Y se me han venido encima aquellos encuentros en campos de tierra, donde si te caías las rodillas te avisaban con la sangre de que había que tener cuidado. Aunque fueran estadios oficiales, como el San Eulogio del Campo de la Verdad donde los Rojos ‘66 lucíamos camiseta de ese color, no sé si por estética o por protesta. Una plancha en mi pie izquierdo -afortunadamente no me corrigieron en los pies ser zurdo- me rompió el dedo gordo, que me curaron en el Hospital de Agudos, actual Facultad de Filosofía y Letras. La mayoría no jugábamos bien, pero corríamos detrás de la pelota, o la parábamos, que a los malos nos ponían casi siempre de porteros. Sobre todo en la Ermita de mi pueblo, Villaralto, un campo de tierra que se llenaba de vida después de la escuela, con los chiquillos jugando al fútbol o haciendo bolas de piedra, y las mujeres con sus cántaros en la cabeza después de haberlos llenado de agua en el pozo Los Bueyes.

Hago ahora recuento y me doy cuenta de que sin ser ni auténtico aficionado, ni mucho menos buen jugador, las tardes de mi niñez y primera juventud han estado ocupadas por el fútbol. O en los patios de recreo, o en las minas de la calle Rosales de mi pueblo, donde echábamos partidos de calle contra calle y nos jugábamos trofeos que nos hacían en una carpintería. O en La Fábrica, que he ido a verla estos días, donde jugaba con mi amigo Paco Torrico en un campo muy chico. Casi todo se ha convertido en una frondosa higuera de miles de pájaros donde sobresale la arquitectura de aquel edificio en el que la harina convertía la calle Real en el bendito camino del pueblo hacia su industria. Es la explicación de los juegos de la mayoría de las tardes de nuestra vida, que también compartían nombre de pitila, Sevilla eléctrica, la piola, el pinchote, la cadena o la bola la corría. Por eso cuando el fútbol se convierte casi en el secreto de un negocio, en las ganas de invertir de los árabes o de Florentino Pérez, los que sentimos el fútbol como los niños nos vemos de otra galaxia. Como el cordobesismo y las bufandas blanquiverdes de los aficionados que han vivido las tardes de los domingos con el olor a ovas, a las algas verdes del cercano Guadalquivir, donde Cayetano Re, Josu Ortuondo, Escalante o Perico Campos le pusieron empeño, pundonor y pasión a los colores del Córdoba, aunque el ambiente no fuese de Primera División. Como una nación entera, España por ejemplo, se puso de acuerdo en aplaudir el color de su selección, La Roja, que en este siglo ha sabido hacer de intermediaria con sus triunfos en el Mundial de 2010 y sus eurocopas de 2008 y 2012. El del fútbol puede ser un mundo tan inocente como las tardes de la niñez y tan canalla como los negocios sucios de empresarios tramposos.
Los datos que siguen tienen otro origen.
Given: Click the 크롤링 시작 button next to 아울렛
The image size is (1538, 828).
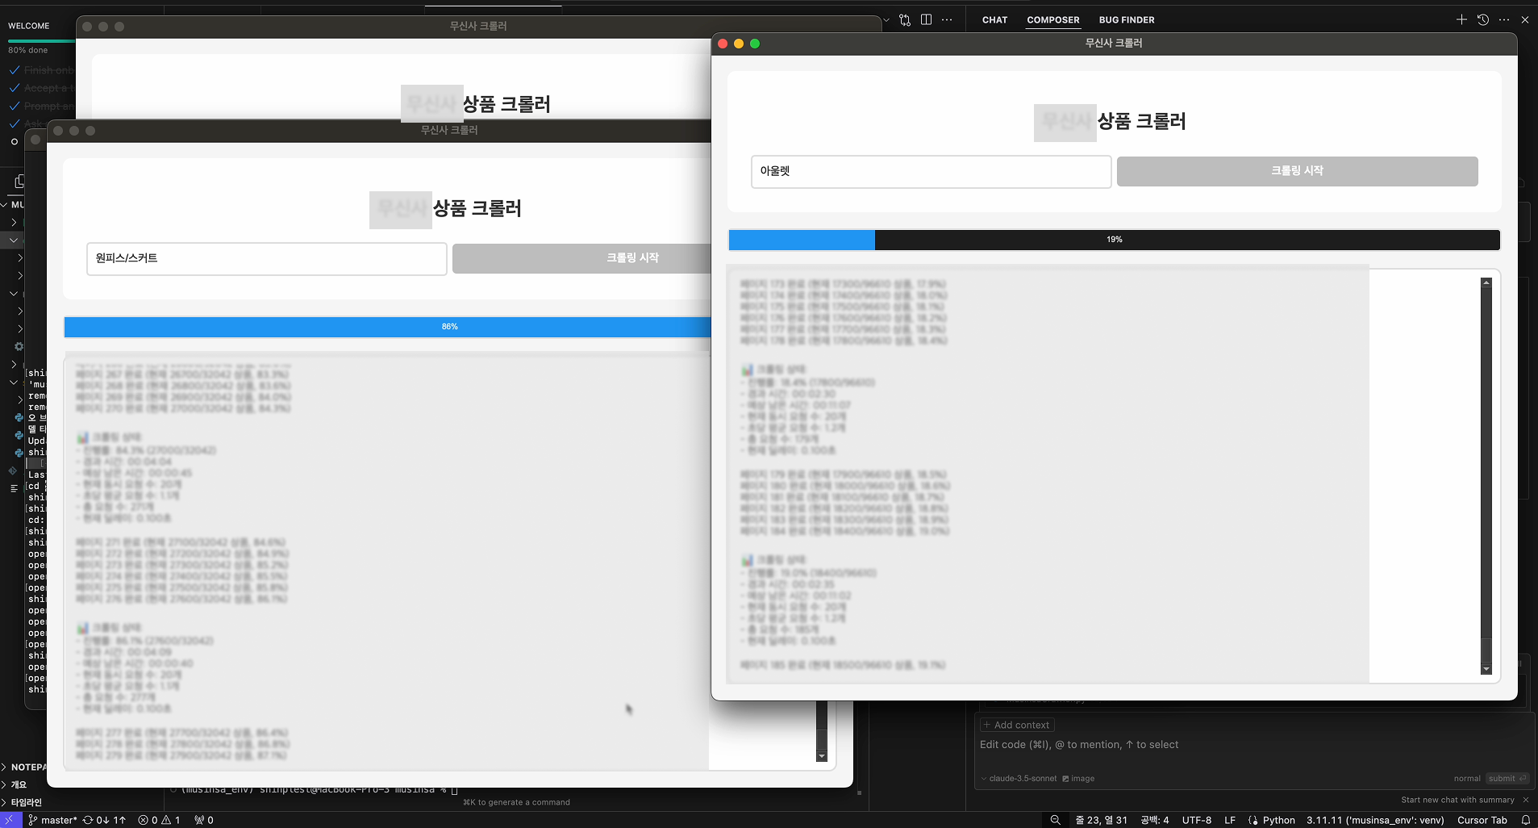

Y a veces, casi tan incomprensible como los sueldos sin límite de futbolistas de élite. Pero tan atractivo y necesario como un Barça-Madrid en el Kariba de Pedro José o en el Versus de Dani. Con el Córdoba hemos subido en avión hasta la Barcelona del Noucamp de Messi en la Copa del Rey y bajado a esos campos casi de rastrojos de la Cuarta División. Y con aquel celebrado Mundialito de Los Pedroches recorrimos con el fútbol domingos por la tarde de ensueño.